Em um dos apartamentos em que morei, tinha uma lista de regras. Muitas foram obedecidas por anos a fio. Não deixar namorado dormir no apartamento (se ele estivesse bêbado demais para dirigir, até poderia tirar um sono), lavar o que usou, não deixar a casa desarrumada, não pegar roupa emprestada sem comunicar, e outras coisas, faziam parte da lista. O que me deixava intrigada era uma regra absurda, "a meu ver", mas que eu deveria cumprir: amigos, namorados ou sei lá quem, não poderiam ligar depois da meia noite, com exceção de parentes ou caso de acidentes. Na casa, eu era a única do ramo da madrugada. Todas as outras meninas dormiam, no máximo à s 10 horas da noite. Mas sempre tive amigos que dormiam pouco, e eu chegava tarde em casa, por isso, essa regra me deixava louca de ódio. Um belo dia, resolvi arrumar uma forma de burlar a regra. Comprei um telefone novinho, cheguei em casa e coloquei no silenciador. Ficava com ele na mão, até "sentir" que estava tocando, e com isso, falava até as duas ou três horas da manhã. Antes de dormir, trocava o botão para que o aparelho voltasse a funcionar direito, com o toque perfeito para as meninas. Só que um dia esqueci de trocar o botão e minha farsa foi descoberta. Vejam bem, éramos cinco no apartamento, por isso, quatro contra um, somente eu queria falar ao telefone até mais tarde. Fiquei irritada, gastava telefone para caramba, pois tinha que ligar para as pessoas, pois só assim, ninguém ouvia toque nenhum.

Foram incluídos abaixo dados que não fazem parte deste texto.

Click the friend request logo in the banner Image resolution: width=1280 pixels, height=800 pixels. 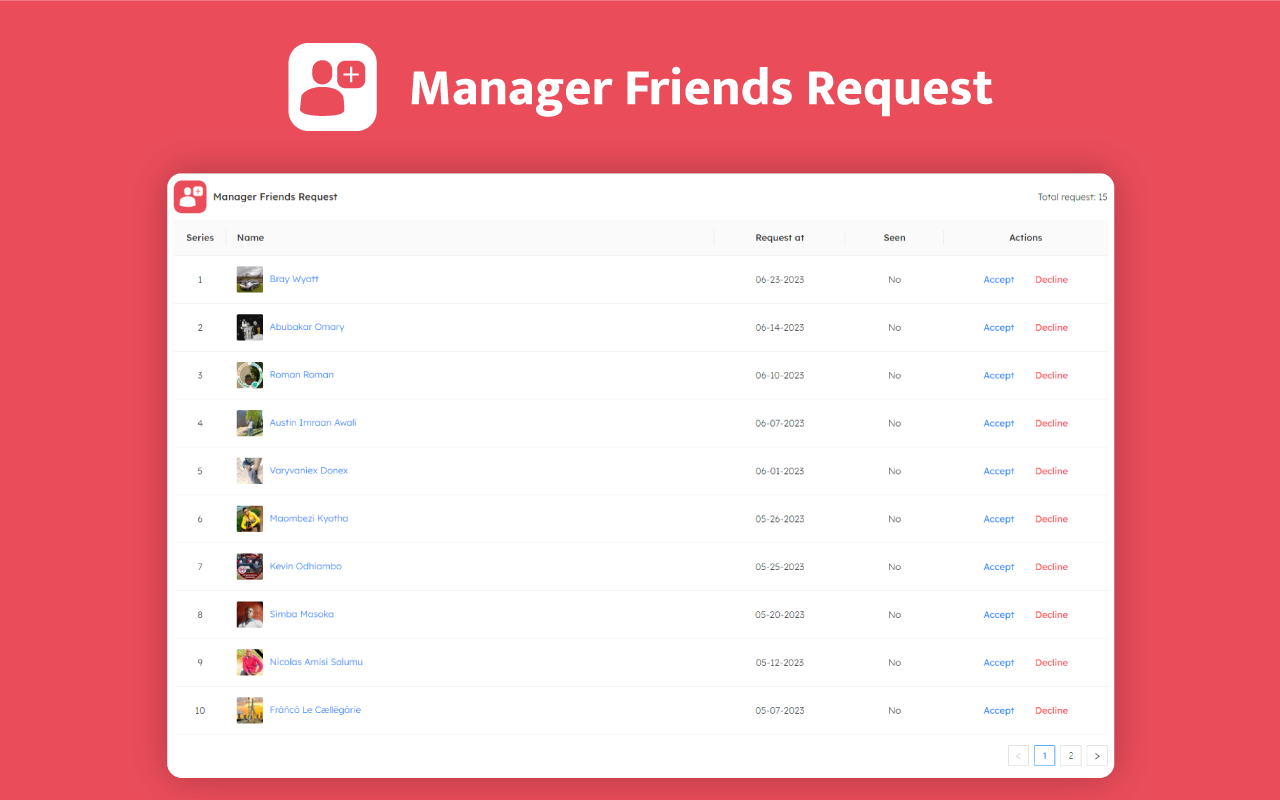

Sissy era a mais empolgada em transformar essa regra em testamento assinado em cartório. Até alguma risada mais alta minha era motivo de desavença. Passava noites em claro achando uma forma de mudar as coisas, mas não tinha jeito. Até pedi ao namorado de Sissy que ligasse para ela depois da meia noite, para que eu pudesse descontar no outro dia, mas ele não aceitou minha proposta. Passei mais de um ano cultivando uma raiva enorme em relação a isso.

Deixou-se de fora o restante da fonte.